== Segment start ==

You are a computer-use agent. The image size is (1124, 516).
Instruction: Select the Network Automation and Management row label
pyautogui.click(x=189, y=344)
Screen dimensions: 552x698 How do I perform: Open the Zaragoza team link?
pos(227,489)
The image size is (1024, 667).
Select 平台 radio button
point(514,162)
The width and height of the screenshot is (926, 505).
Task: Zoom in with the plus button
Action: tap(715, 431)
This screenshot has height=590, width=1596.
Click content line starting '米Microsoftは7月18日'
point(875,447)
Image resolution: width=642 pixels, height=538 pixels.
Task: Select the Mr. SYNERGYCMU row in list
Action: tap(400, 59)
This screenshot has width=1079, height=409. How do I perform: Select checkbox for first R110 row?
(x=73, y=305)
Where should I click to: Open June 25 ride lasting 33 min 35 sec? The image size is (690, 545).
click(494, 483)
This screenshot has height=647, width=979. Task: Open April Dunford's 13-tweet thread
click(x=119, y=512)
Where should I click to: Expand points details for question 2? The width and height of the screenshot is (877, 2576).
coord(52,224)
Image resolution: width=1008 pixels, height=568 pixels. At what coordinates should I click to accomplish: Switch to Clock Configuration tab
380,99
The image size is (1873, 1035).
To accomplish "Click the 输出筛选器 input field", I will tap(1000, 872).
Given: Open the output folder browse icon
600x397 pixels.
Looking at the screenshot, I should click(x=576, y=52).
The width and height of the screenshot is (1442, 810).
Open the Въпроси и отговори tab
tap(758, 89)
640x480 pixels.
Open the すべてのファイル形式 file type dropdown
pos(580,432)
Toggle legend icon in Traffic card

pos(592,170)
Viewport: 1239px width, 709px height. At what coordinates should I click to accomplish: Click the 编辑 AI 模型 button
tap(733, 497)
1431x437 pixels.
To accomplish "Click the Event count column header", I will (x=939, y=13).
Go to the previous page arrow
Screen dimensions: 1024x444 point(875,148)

== Segment end ==

• **EXERCISE GOAL**
Every single entry above has to be copied exactly.

• **EXERCISE SOLUTION**
You are a computer-use agent. The image size is (1124, 516).
Instruction: Select the Network Automation and Management row label
pyautogui.click(x=189, y=344)
Screen dimensions: 552x698 How do I perform: Open the Zaragoza team link?
pos(227,489)
The image size is (1024, 667).
Select 平台 radio button
point(514,162)
The width and height of the screenshot is (926, 505).
Task: Zoom in with the plus button
Action: tap(715, 431)
This screenshot has height=590, width=1596.
Click content line starting '米Microsoftは7月18日'
point(875,447)
Image resolution: width=642 pixels, height=538 pixels.
Task: Select the Mr. SYNERGYCMU row in list
Action: tap(400, 59)
This screenshot has width=1079, height=409. How do I perform: Select checkbox for first R110 row?
(x=73, y=305)
Where should I click to: Open June 25 ride lasting 33 min 35 sec? The image size is (690, 545).
click(494, 483)
This screenshot has height=647, width=979. Task: Open April Dunford's 13-tweet thread
click(x=119, y=512)
Where should I click to: Expand points details for question 2? The width and height of the screenshot is (877, 2576).
coord(52,224)
Image resolution: width=1008 pixels, height=568 pixels. At what coordinates should I click to accomplish: Switch to Clock Configuration tab
380,99
The image size is (1873, 1035).
To accomplish "Click the 输出筛选器 input field", I will tap(1000, 872).
Given: Open the output folder browse icon
600x397 pixels.
Looking at the screenshot, I should click(x=576, y=52).
The width and height of the screenshot is (1442, 810).
Open the Въпроси и отговори tab
tap(758, 89)
640x480 pixels.
Open the すべてのファイル形式 file type dropdown
pos(580,432)
Toggle legend icon in Traffic card

pos(592,170)
Viewport: 1239px width, 709px height. At what coordinates should I click to accomplish: Click the 编辑 AI 模型 button
tap(733, 497)
1431x437 pixels.
To accomplish "Click the Event count column header", I will (x=939, y=13).
Go to the previous page arrow
Screen dimensions: 1024x444 point(875,148)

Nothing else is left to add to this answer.